D. – Però anche le condizioni ambientali ci condizionano molto…
A. – Infatti nessuno vi dà colpa per tutto questo, nessuno di voi è responsabile, non si può accusare proprio nessuno. Tuttavia, diciamo che data la logica dell’evoluzione, delle strutture sociali nate in un certo modo, sviluppantisi in un certo modo, si sono avute delle conseguenze più o meno fastidiose, se non vogliamo usare il termine “deleterie”, nei confronti dell’evoluzione dello Spirito. Ma nessuno è chiamato a rispondere di questo, salvo in casi particolari di responsabilità individuali nei confronti del genere umano. Ma anche qui sapete bene come si articola la legge di Dio nei confronti di tutto.
Quello che ho detto non può suonare assolutamente come accusa nei confronti dell’umanità. In fin dei conti l’umanità è costituirà da spiriti che vivono dietro un corpo. Quindi, la corresponsabilità, se ci sono, sono ormai a livello spirituale, cioè sono di coloro che sono vissuti sulla Terra e che hanno seminato più o meno male, ma anche questi esseri, a loro volta erano vittime di situazioni precedenti che hanno trovato sulla Terra. Quindi diciamo che per propria natura, avendo finalizzato la Terra per esperienze, per scopi non strettamente biologici, l’avventura della psiche in una materia che ha leggi proprie poteva svolgersi in maniera migliore; ma proprio perché essa è sottoposta strettamente alla legge biologica ecco che si è creata la dicotomia e quindi, in un certo senso, si è confuso il cammino della psiche, in un ordine incerto.
La materia in sé stessa, come vedete, ha continuato ad andare avanti imperterrita per suo conto, così disagi si sono avvertiti soprattutto a livello psichico, dove appunto l’intelligenza non è riuscita a organizzare una materia così vasta, perché essa stessa è stata malamente sfruttata al punto da determinare delle situazioni conflittuali tra gli esseri umani.
D. – A parte il fatto che l’intelligenza stessa, per queste ragioni, non riesce a esprimere tutta sé stessa continuamente.

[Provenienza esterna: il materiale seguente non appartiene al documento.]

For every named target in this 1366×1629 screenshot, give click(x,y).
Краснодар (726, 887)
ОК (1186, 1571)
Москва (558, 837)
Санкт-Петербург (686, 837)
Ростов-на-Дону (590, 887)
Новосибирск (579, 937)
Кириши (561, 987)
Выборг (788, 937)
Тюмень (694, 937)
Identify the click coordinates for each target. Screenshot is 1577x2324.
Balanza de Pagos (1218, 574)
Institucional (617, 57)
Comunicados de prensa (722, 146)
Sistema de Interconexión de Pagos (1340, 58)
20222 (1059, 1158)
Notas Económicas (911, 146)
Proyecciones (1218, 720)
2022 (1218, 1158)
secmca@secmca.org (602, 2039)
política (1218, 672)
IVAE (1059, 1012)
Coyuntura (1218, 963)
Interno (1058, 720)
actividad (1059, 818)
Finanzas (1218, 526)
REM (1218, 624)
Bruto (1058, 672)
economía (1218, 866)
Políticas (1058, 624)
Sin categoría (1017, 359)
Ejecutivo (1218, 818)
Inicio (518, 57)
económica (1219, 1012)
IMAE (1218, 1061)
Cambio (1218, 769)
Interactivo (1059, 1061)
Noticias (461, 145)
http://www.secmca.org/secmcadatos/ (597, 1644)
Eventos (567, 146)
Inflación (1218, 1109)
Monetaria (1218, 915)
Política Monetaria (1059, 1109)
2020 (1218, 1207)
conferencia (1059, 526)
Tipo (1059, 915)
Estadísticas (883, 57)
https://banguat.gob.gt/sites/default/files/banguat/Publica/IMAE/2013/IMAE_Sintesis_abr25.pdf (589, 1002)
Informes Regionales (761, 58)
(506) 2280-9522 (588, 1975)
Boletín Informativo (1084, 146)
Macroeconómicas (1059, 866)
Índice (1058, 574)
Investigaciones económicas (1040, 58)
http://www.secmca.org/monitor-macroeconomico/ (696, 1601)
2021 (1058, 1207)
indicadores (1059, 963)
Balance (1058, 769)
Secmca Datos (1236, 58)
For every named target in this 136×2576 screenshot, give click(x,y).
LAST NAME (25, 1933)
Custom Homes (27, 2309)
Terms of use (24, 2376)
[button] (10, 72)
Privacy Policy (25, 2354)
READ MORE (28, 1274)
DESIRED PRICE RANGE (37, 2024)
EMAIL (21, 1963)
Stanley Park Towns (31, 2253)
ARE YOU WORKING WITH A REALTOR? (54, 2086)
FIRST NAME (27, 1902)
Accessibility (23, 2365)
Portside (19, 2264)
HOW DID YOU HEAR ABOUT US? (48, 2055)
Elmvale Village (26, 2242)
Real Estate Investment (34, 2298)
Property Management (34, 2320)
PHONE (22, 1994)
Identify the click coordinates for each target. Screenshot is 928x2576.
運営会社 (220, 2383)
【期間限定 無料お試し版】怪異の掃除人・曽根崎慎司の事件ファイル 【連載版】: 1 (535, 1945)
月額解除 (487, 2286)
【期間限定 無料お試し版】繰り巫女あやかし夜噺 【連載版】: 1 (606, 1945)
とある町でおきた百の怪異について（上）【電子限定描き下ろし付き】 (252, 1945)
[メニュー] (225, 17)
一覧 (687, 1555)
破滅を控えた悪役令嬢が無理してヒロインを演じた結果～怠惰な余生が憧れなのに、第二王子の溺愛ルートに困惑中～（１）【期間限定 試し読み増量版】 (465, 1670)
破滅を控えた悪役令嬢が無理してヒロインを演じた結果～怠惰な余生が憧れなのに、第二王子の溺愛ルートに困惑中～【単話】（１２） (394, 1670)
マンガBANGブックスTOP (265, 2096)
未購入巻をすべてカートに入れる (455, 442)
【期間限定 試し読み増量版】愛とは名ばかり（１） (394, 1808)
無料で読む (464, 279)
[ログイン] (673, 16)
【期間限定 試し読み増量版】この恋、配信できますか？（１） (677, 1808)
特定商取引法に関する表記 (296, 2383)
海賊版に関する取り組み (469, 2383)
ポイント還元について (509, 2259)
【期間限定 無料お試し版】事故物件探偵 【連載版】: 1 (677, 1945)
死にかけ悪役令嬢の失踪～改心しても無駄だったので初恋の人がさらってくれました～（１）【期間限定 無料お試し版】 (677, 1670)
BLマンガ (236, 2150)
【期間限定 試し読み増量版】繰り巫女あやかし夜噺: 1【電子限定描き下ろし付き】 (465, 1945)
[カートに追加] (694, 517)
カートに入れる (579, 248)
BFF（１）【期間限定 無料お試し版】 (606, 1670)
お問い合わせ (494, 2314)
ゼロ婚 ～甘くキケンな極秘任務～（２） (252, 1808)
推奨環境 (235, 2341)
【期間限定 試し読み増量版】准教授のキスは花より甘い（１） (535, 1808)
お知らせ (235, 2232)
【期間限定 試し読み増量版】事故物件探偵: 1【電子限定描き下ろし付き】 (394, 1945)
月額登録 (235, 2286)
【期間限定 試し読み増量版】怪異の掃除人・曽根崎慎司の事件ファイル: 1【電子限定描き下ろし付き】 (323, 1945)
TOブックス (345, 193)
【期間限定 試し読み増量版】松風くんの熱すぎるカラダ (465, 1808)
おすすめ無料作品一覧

A. – Diciamo che l’intelligenza stessa ha voluto usare in qualche modo la legge generale della materia, che è una legge in fondo egoistica, mentre la legge generale dell’Universo è invece altruistica. La materia uccide altra materia, per la sopravvivenza a tutti i costi. Vedete quanto stenta a morire un uomo, talvolta. Ora si è verificato che, sfruttando la legge generale dell’istinto di tipo biologico, la psiche umana si è imposta, ed è così che sono nate le leggi, gli uomini che hanno dominato altri uomini e via di seguito, determinando grave scompenso nello sviluppo del comportamento e dell’atteggiamento umano. In ogni caso, ripeto, non si può chiamare nessuno responsabile; diciamo che è la presenza di una forza spirituale intelligente, quale è da una parte lo Spirito e dall’altra la psiche, che si è adattata in maniera imprecisa alla legge naturale di tipo materiale e questo ibrido ha generato la situazione che sappiamo.